The daily press conferences he fronts, flanked by his unflappable chief medical officer Chris Whitty and Chief Scientific Adviser Sir Patrick Vallance, has become the bread and butter of a nation starving for information about this epidemic.
The scale and pace of change is bewildering and the public are clamouring for information and answers. Civil servants, health care workers, scientists, government advisers, ministers, everyone is scrambling to try to gear up for a crisis that is out-running all of us.
Mistakes will be made, information will be miscommunicated, areas that need attention will be overlooked.
And the figurehead for all of the anxiety, the suffering, the frustration, the grief, is Mr Johnson; it is a huge weight for anyone to bear.
His is a difficult line to tread. Mr Johnson must deliver the public bad news on a daily basis while also somehow trying to rally a very scared nation.
The gravity of the situation has at times been etched into his face. He looked positively ashen on Monday as he told the country the elderly would have to self-isolate and that we would all have to stop socialising and hunker down in our homes if anyone in the family had a cough or temperature.
He knows the news is only going to get more and more difficult as this disease begins to spread more widely and claim more and more lives.
You only have to look to Italy – a few weeks along the epidemic curve from us – where there have now been 4,032 deaths and over 47,000 cases.

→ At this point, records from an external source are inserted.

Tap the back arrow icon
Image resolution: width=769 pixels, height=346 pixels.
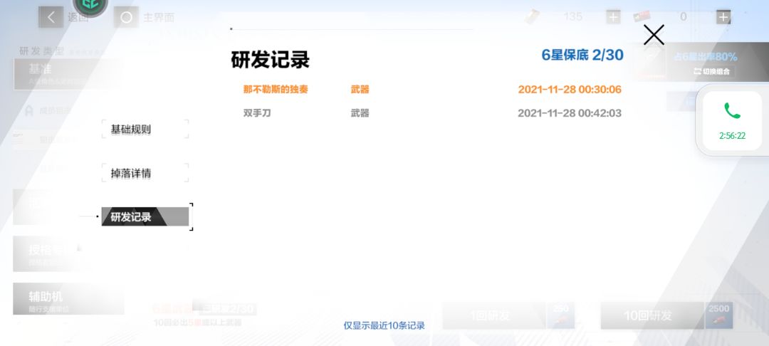coord(51,17)
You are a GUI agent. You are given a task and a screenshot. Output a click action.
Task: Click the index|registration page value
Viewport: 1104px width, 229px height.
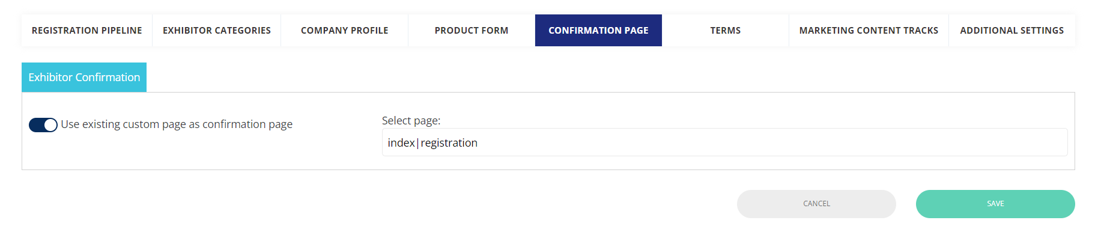(432, 142)
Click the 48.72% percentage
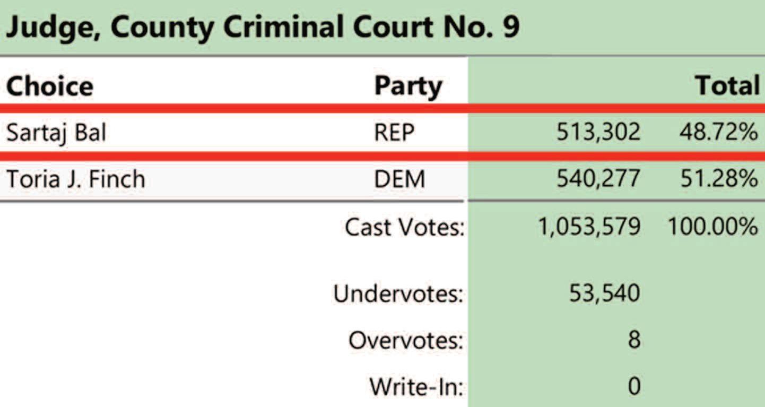The height and width of the screenshot is (407, 765). click(718, 133)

The severity of the situation has forced him to play the role of the sombre and straight prime minister – not his natural persona. His instinct is to charm and cajole his audience. This is a politician who trades in bonhomie to disarm his detractors. His optimism helped win him a massive majority and can be a devastating political tool.
But his attempts to inject some “boosterism” into this health battle by declaring Britain could “send coronavirus packing” in twelve weeks is risky. In trying to lift his people, he is in danger of peddling false hope.

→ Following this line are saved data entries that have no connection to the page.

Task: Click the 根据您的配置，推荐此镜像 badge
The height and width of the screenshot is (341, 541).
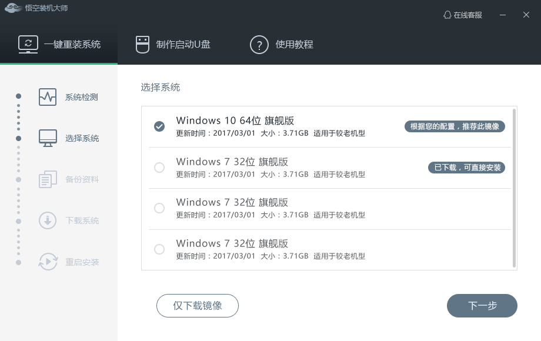Action: [455, 126]
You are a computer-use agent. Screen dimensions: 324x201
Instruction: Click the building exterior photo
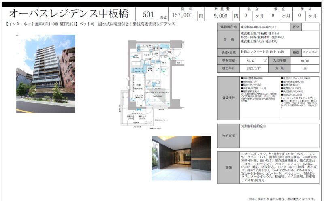[x=45, y=74]
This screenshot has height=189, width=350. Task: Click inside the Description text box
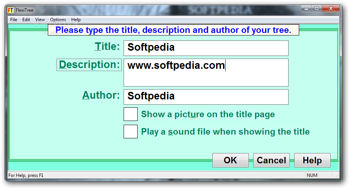[206, 73]
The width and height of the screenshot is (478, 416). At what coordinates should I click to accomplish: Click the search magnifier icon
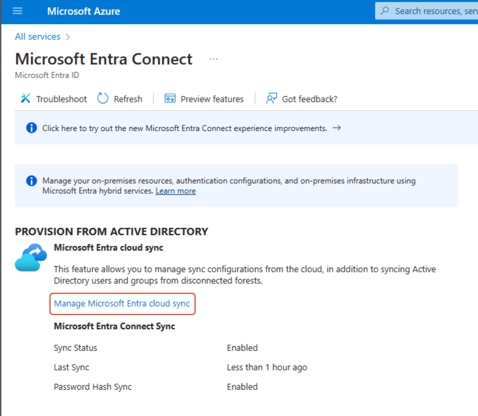pyautogui.click(x=385, y=11)
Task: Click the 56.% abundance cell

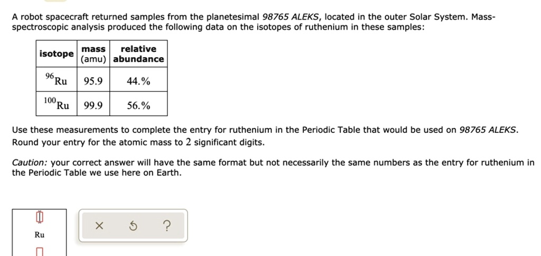Action: coord(138,106)
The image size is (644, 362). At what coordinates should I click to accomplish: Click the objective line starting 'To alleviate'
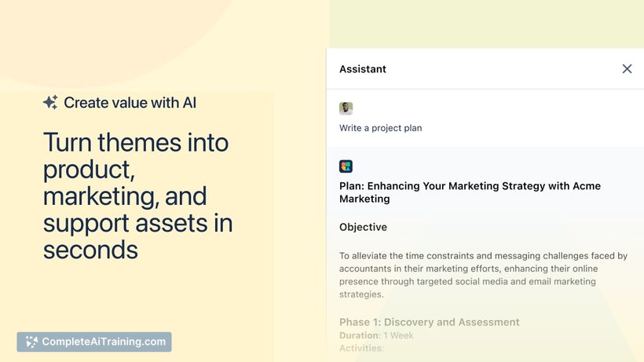click(483, 256)
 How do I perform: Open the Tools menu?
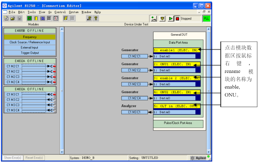32,12
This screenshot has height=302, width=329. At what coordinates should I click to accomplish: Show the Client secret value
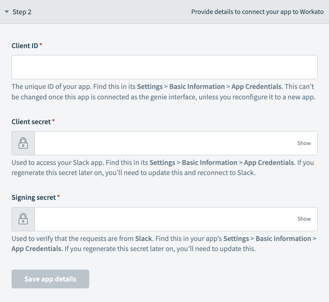[x=304, y=143]
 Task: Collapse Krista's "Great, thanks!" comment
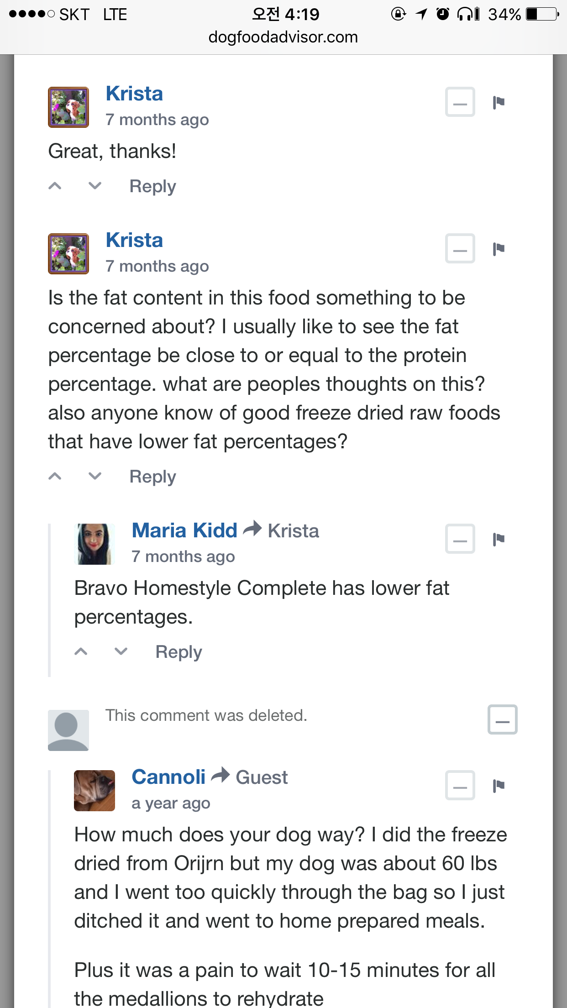click(460, 102)
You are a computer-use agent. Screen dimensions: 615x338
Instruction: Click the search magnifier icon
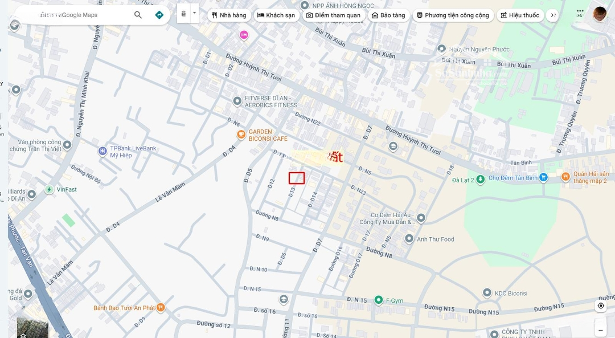click(138, 15)
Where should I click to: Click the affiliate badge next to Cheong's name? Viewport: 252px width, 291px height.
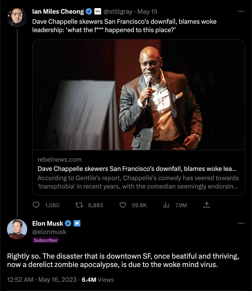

His promise to turn the tide simply doesn’t match up with the reality. Official papers say clearly strict social distancing will almost certainly have to continue for six months in order not to overwhelm the NHS.
I suspect he’s trying to give people some hope, a timeline they can handle when the reality of their changing lives feels overwhelming.
The nation will need Mr Johnson’s optimism and belief in Britain in the coming months. But it will also need – perhaps more – a prime minister with composure and gravitas.
You only have to glance at the support measures announced on Friday to see that this is an economic and health crisis not seen in lifetimes.
The state is closing down the country, propping up businesses and paying our wages, Mr Johnson is temporarily nationalising our economy: When he won the election he did not expect to have to do that.
Like Churchill in 1940, he is leading the country through an unprecedented national emergency.
He won the power to change Britain through the ballot box, but now Boris Johnson is being forced to rewrite the rules of the economy and society on the back of a pandemic that is radically altering not just our own country but the entire world.
We are about to enter the sort of darkest hours we’ve not had to endure for decades. Mr Johnson will be defined on how well he leads us through.